Diseases photo

We rarely give much thought to the bacteria that take up residence in our guts. It’s hard not to forget creatures you can’t see or interact with. Despite their discreteness, researchers have come to understand that as a whole, these microbes do a lot for our health—helping us to digest food, regulate our immune systems, and coordinate how our hormones work. Because of all these bacterial benefits, scientists have recently begun to try to figure out how we get good microbes in our guts in the first place.
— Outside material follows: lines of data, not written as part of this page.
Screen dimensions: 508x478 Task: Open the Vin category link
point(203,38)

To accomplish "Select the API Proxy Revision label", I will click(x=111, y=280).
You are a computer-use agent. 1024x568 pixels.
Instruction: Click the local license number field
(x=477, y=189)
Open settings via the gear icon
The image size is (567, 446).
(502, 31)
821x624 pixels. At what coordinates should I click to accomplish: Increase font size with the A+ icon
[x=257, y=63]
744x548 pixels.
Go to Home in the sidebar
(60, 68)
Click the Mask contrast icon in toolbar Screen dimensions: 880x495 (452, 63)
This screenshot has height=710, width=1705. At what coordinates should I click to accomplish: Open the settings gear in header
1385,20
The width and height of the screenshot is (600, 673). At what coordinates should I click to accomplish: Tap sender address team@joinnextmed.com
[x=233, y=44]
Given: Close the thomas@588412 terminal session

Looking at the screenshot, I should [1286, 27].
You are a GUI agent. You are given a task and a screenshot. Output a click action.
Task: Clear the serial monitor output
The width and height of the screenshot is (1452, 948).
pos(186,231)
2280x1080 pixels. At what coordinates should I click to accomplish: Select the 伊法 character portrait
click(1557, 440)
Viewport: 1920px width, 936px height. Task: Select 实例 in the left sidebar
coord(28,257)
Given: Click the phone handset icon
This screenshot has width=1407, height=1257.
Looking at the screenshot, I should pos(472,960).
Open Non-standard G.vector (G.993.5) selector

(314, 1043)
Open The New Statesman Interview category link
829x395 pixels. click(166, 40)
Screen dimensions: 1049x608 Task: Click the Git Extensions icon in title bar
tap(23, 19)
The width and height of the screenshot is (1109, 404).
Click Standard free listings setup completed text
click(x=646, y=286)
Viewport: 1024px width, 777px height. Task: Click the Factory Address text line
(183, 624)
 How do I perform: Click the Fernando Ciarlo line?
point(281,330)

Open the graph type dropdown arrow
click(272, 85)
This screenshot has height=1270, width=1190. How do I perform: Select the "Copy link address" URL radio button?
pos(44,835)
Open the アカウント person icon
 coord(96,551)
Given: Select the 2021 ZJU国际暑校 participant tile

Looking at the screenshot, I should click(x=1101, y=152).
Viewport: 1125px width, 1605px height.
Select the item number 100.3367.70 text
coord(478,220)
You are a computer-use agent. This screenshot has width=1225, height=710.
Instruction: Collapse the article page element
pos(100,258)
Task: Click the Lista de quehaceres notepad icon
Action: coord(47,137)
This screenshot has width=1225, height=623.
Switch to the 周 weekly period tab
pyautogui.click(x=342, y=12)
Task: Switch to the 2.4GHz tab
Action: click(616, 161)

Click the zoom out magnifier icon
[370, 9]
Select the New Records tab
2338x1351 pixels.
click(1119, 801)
To better understand this, researchers compared two unique, yet similar populations: A group of people living in a city in Nigeria and another living far outside the urban area, but within the same geographical region. The researchers found that the gut bacteria of those living in the city was far less diverse in species than those of the rural populations. And that diversity started at a far younger age within the rural group. This study is the first to compare rural and urban populations that live in the same geographical area. Researchers say its results will help us to better understand what a healthy microbiome is, and how to best develop one.

The microbiome still holds many mysteries, but scientists have landed on a few key truths. One is that the gut bacteria of people living in developed, wealthy nations—particularly people eating what’s considered a “western-style diet”—are far less diverse than those living in more rural, less developed areas. Studies indicate that this is not ideal; people seem to be healthier in myriad ways when their guts host a great variety of microbial species. Further, researchers have found that the use of antibiotics, a lack of breastfeeding, and an increased intake of processed foods might contribute to low diversity.

In the past few years, researchers have zeroed in on studying the gut microbiomes of populations far removed from these practices, like the Hadza hunter-gatherer tribe, and comparing them to people living in America. However, comparing those two groups is difficult because the geographical regions, which significantly influence what types of microbes we will have, are far too different.

In the new study, researchers compared the gut microbes of two distinct populations living in the same geographical region: A group of urban Nigerians living in one of four metropolitan cities and the Bassa, an agrarian group of 70 to 80 people living on a hilltop about 500 miles outside the Nigerian city of Abuja. The urban dwellers ate a more processed diet, took antibiotics, and drank and bathed in filtered water. On the other hand, the Bassa people live on tubers, grain, and fruit, among other crops grown on their own farms. They eat fish often, but rarely other meats—aside from during a handful of festival dinners sprinkled throughout the year. Because there is no healthcare center nearby, they rarely take antibiotics.

Overall, the Bassa had far more diverse microbial guts than urban Nigerians. The Bassa also had less gut microbe variation from person-to-person than city folks. In other words, the rural communities’ guts were all individually very diverse, but each person had more or less the same level of diversity.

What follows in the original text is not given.